As it becomes clear how much a by-election would cost and how long it might take to organize, more councillors are leaning toward the appointment option. First reports were that it would cost $7-million, no small change, especially for a government that is struggling over every dollar as it tries to trim expenses. Now it looks as if it would be at least $9-million once the cost of rebates to campaign contributors is factored in.
As for timing, the longer it takes to hold a by-election the less attractive it becomes. Many councillors at first preferred a by-election because Mr. Ford’s four-year term has nearly two years left, and it seemed wrong to have an unelected caretaker lead the city for such a stretch. If the caretaker period is shorter, appointment starts to look more attractive.
A court will convene on Jan. 7 to hear the mayor’s appeal on his conflict-of-interest case. Council must meet within 60 days of its ruling to decide on a course of action. If council decides to hold a by-election, it must also fix a nominating period of up to 60 days and a campaign period of 45 days.
Let’s assume the appeal court decides promptly, given the urgency of the matter. Say a ruling comes down on Feb. 7, council meets on Feb. 21 and councillors set a hurry-up nominating period of one month. That takes us to March 21. Add a 45-day campaign and we are into May. That leaves 17 months until the next scheduled election on Oct. 27, 2014, and just seven months until the typical, drawn-out campaign for city elections gets under way in January, 2014.
“If the decision and the process is really dragged out, you become more reluctant” to call a by-election, says Councillor Josh Colle of Ward 15, Eglinton-Lawrence, who is still considering the options. “It’s just going to drive us further into chaos around here, and divisiveness.”

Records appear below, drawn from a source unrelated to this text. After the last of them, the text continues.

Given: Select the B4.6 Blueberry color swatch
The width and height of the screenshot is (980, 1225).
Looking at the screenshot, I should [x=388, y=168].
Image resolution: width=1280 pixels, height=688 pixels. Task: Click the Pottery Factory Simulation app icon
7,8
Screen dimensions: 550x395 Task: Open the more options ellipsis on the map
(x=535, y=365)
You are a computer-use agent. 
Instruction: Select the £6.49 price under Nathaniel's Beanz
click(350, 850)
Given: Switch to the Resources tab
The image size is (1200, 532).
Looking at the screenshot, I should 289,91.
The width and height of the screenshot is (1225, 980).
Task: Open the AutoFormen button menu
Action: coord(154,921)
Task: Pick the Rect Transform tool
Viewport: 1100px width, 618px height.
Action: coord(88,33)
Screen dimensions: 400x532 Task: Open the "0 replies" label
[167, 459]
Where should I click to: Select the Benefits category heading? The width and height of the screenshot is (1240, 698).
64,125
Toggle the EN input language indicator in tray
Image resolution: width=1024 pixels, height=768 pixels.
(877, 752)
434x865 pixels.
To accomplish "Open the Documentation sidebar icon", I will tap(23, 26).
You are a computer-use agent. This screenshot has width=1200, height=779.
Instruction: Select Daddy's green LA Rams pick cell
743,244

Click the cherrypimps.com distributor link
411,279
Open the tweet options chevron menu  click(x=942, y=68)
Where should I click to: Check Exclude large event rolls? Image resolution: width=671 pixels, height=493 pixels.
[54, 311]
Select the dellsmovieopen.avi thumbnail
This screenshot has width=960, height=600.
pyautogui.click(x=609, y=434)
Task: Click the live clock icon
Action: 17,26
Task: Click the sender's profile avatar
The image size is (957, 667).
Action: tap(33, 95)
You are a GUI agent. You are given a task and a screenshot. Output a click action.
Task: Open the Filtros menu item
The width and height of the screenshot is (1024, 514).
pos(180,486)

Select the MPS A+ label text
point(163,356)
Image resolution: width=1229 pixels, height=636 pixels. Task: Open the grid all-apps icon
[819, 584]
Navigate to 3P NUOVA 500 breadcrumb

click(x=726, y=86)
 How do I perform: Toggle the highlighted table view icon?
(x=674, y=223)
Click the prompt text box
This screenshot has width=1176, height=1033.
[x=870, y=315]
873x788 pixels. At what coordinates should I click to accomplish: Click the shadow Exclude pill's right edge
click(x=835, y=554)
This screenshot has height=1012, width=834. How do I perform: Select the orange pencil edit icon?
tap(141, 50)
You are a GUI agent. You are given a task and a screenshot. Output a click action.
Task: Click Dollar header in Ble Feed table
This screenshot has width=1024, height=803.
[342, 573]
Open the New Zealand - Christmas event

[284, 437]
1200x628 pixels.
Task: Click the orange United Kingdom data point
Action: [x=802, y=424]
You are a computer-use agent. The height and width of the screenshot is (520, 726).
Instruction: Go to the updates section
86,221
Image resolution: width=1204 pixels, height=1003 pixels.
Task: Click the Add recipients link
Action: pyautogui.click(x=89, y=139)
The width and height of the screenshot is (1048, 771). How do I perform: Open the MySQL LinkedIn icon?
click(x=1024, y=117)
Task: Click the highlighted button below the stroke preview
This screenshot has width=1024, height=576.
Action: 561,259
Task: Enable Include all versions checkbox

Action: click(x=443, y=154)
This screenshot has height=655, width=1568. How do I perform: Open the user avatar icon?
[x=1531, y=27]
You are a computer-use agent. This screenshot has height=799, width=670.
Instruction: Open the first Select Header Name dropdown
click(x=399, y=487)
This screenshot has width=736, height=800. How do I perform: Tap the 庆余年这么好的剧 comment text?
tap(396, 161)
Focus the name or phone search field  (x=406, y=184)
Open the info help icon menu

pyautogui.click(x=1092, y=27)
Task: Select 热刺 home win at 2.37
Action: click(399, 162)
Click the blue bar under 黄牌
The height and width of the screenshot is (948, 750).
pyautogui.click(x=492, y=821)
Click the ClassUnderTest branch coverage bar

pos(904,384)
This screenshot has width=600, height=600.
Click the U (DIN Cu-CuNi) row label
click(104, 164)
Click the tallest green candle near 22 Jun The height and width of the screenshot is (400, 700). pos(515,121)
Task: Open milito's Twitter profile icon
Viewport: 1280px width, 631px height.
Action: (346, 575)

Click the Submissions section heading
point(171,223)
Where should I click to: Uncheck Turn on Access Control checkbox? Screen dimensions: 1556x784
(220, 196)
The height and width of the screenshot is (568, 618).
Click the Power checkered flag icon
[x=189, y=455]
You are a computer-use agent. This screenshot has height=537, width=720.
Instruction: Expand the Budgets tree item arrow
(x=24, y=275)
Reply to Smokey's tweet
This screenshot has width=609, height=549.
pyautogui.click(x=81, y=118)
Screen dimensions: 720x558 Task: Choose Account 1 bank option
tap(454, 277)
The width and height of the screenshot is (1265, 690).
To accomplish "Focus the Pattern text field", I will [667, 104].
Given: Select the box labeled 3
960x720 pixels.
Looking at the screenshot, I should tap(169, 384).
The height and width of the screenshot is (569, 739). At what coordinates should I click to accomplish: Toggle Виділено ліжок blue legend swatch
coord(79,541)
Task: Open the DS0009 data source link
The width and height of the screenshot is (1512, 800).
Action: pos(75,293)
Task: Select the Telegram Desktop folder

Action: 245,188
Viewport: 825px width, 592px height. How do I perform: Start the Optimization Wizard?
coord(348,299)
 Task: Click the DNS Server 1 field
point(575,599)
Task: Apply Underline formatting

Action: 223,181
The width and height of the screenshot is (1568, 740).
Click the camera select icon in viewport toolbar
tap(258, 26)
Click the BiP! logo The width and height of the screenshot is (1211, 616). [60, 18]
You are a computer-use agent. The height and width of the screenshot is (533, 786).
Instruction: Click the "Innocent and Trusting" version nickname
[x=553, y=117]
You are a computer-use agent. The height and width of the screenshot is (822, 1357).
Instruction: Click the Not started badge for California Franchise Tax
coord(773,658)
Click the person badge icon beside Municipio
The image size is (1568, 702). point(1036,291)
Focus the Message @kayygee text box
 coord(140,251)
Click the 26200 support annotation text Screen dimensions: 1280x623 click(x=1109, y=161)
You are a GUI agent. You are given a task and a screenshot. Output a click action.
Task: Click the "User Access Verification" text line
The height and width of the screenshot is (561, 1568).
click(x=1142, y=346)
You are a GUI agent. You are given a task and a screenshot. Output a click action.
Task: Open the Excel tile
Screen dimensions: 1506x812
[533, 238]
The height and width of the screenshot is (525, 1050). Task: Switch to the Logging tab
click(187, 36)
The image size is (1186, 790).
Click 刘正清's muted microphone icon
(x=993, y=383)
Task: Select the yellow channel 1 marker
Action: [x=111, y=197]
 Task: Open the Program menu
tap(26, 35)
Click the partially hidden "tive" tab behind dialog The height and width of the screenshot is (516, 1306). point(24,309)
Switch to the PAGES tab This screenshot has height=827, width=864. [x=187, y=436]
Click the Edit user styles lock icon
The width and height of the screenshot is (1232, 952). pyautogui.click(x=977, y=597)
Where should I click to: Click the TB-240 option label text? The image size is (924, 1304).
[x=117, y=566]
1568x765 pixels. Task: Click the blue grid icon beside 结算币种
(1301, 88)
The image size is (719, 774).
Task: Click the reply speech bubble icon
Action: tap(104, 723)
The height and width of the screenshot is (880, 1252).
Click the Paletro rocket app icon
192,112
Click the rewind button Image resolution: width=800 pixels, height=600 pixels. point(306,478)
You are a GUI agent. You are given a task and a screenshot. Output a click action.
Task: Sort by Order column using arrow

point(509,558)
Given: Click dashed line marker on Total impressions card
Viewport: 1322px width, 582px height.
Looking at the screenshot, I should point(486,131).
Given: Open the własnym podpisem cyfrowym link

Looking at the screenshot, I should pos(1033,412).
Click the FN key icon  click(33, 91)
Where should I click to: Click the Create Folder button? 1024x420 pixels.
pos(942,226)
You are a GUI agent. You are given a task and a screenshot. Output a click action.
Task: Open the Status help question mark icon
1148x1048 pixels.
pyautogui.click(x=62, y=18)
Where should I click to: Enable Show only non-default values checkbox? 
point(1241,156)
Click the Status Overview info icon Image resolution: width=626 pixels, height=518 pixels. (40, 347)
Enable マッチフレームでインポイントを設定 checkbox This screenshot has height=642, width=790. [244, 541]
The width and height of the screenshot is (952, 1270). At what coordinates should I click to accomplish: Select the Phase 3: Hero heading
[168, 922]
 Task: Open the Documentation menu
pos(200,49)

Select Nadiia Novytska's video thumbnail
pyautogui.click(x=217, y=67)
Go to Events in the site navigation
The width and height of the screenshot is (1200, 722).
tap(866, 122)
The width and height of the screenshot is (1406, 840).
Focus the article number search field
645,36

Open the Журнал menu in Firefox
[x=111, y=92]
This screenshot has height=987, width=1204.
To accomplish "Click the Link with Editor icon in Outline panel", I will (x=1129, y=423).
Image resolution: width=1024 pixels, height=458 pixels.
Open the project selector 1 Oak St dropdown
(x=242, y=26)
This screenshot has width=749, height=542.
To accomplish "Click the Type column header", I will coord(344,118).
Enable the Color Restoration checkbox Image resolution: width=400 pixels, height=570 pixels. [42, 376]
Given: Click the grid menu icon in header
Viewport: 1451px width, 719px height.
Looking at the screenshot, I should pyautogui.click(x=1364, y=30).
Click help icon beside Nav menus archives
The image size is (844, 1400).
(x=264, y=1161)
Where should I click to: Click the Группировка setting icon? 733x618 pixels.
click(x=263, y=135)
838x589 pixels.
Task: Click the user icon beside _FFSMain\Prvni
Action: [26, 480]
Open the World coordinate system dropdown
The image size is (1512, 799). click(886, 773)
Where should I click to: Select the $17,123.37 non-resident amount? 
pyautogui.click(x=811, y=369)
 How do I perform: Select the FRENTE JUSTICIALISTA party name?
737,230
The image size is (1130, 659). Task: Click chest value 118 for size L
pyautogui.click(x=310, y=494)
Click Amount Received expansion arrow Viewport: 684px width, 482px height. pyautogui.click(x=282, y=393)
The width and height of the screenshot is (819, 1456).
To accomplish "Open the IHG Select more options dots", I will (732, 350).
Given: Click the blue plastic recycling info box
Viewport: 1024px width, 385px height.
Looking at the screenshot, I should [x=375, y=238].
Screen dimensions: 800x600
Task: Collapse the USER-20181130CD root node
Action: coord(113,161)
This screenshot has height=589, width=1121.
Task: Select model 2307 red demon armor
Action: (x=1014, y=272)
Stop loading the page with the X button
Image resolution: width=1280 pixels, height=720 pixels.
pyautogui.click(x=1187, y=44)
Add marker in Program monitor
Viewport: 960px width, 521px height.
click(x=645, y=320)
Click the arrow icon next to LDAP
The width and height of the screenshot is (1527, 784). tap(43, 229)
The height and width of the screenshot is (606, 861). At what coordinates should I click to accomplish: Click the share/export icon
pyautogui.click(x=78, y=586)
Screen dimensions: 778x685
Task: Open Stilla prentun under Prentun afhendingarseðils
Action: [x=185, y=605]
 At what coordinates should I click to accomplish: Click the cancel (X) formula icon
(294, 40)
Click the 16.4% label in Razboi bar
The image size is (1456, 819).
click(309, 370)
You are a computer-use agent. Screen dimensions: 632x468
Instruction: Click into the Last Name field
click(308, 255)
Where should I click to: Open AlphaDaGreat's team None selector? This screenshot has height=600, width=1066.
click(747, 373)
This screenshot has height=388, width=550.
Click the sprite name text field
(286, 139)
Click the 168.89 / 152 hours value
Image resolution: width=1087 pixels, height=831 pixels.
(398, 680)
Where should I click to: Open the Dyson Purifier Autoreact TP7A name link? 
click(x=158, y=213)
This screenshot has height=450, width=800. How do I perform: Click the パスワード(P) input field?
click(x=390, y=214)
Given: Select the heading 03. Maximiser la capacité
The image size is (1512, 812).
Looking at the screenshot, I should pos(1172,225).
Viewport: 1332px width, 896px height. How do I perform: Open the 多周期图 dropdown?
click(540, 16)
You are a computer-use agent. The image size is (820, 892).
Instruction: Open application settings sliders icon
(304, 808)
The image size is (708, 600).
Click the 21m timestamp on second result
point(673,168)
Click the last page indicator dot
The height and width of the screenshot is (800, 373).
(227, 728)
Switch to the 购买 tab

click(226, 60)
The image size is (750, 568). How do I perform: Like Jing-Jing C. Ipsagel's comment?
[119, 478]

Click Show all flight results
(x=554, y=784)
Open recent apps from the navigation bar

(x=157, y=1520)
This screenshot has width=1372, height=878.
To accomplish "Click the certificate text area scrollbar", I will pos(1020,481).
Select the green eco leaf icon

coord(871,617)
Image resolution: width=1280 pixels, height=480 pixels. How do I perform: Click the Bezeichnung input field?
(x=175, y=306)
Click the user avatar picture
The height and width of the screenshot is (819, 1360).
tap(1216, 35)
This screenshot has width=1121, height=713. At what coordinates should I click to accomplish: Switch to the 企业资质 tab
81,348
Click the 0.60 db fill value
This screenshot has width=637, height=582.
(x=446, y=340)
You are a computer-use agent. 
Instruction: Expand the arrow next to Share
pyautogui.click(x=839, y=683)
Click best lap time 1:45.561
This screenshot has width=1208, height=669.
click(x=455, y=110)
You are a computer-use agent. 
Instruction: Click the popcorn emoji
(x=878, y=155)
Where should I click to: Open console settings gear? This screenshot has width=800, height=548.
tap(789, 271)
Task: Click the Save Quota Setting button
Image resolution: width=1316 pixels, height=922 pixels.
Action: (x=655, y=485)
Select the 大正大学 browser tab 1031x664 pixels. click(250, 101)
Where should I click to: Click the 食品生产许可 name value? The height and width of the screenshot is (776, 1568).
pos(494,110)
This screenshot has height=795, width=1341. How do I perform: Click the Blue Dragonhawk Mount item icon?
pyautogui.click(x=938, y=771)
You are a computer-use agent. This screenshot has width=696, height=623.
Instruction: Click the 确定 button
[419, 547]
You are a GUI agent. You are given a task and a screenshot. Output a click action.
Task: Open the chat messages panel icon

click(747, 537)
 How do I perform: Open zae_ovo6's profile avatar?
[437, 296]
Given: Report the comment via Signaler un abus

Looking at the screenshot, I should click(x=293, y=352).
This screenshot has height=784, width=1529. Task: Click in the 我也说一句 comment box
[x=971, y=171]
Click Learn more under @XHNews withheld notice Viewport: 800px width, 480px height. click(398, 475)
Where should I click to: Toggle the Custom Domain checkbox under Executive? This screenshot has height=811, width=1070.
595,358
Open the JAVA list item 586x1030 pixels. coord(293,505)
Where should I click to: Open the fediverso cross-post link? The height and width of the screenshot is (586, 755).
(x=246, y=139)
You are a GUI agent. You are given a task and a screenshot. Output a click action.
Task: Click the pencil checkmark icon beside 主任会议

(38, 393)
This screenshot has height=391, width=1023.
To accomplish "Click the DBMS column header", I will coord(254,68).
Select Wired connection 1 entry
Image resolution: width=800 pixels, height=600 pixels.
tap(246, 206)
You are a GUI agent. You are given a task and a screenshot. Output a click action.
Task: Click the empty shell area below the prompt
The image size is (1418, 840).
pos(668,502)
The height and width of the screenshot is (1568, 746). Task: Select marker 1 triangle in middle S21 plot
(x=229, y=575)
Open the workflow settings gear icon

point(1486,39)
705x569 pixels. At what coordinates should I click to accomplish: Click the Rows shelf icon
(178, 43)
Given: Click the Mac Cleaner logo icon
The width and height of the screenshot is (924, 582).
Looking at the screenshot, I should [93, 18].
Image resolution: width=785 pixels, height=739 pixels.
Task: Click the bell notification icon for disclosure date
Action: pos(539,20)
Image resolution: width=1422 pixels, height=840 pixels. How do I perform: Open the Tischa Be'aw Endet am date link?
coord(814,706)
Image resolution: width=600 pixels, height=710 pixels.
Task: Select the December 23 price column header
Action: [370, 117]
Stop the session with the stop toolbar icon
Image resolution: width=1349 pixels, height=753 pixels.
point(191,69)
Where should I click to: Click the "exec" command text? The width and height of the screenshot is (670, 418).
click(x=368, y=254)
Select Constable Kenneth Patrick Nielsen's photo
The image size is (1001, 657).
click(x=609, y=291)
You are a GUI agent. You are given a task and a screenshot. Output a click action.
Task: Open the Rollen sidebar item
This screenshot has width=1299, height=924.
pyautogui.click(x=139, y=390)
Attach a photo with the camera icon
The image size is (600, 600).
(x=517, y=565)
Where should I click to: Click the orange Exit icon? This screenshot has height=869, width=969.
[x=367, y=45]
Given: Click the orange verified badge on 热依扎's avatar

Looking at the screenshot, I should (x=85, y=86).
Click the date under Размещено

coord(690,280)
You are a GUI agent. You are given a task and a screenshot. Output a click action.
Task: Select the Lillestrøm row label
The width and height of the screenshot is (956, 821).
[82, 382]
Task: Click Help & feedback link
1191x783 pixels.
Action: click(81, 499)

Political considerations are also leading some councillors to look harder at the appointment option. Opponents of the mayor say it would be foolish to give him a shot at coming back so soon through a by-election. Supporters of the mayor say council should simply appoint Mr. Ford to his old job, given the relatively minor nature of his conflict infraction. “The punishment seemed to be disproportionate to the crime,” said Norm Kelly of Ward 40, Scarborough-Agincourt. “I think he should have learned his lesson.”
The appointment talk has become so serious that one councillor, veteran Gloria Lindsay Luby of Ward 4, Etobicoke Centre, has kindly offered herself up for the job, saying she has all the right credentials. A more obvious choice would be deputy mayor Doug Holyday, a former mayor of Etobicoke and a conservative who could be counted on to push the Ford agenda.
There is just one problem with the appointment option: the little matter of democracy. If Mr. Ford’s ouster is confirmed in the courts, voters should have a chance to render a judgment of their own. Was the offence grave enough that he should lose his job over it? Or does he deserve another chance?
Without a vote, it would be left to councillors, with all their grinding axes and political motives, to decide his fate. If you think a by-election would be messy, just wait till council gets down to hashing out who should be mayor.
The appointed mayor who emerged from that process would have no mandate from the voters and consequently little power to enforce his or her will. Even elected mayors struggle to enact their policies in our party-free municipal election system.
Voters who like Mr. Ford – and there are still many, despite everything – would feel thwarted if council denied him the chance to run for his old job in a by-election. Those who dislike him might find it offensive to see council appoint Mr. Ford himself as mayor just after he was tossed out by the courts.
All this is academic, of course, if the appeal court overturns his expulsion. But if it doesn’t, voters, not council, should have the ultimate call.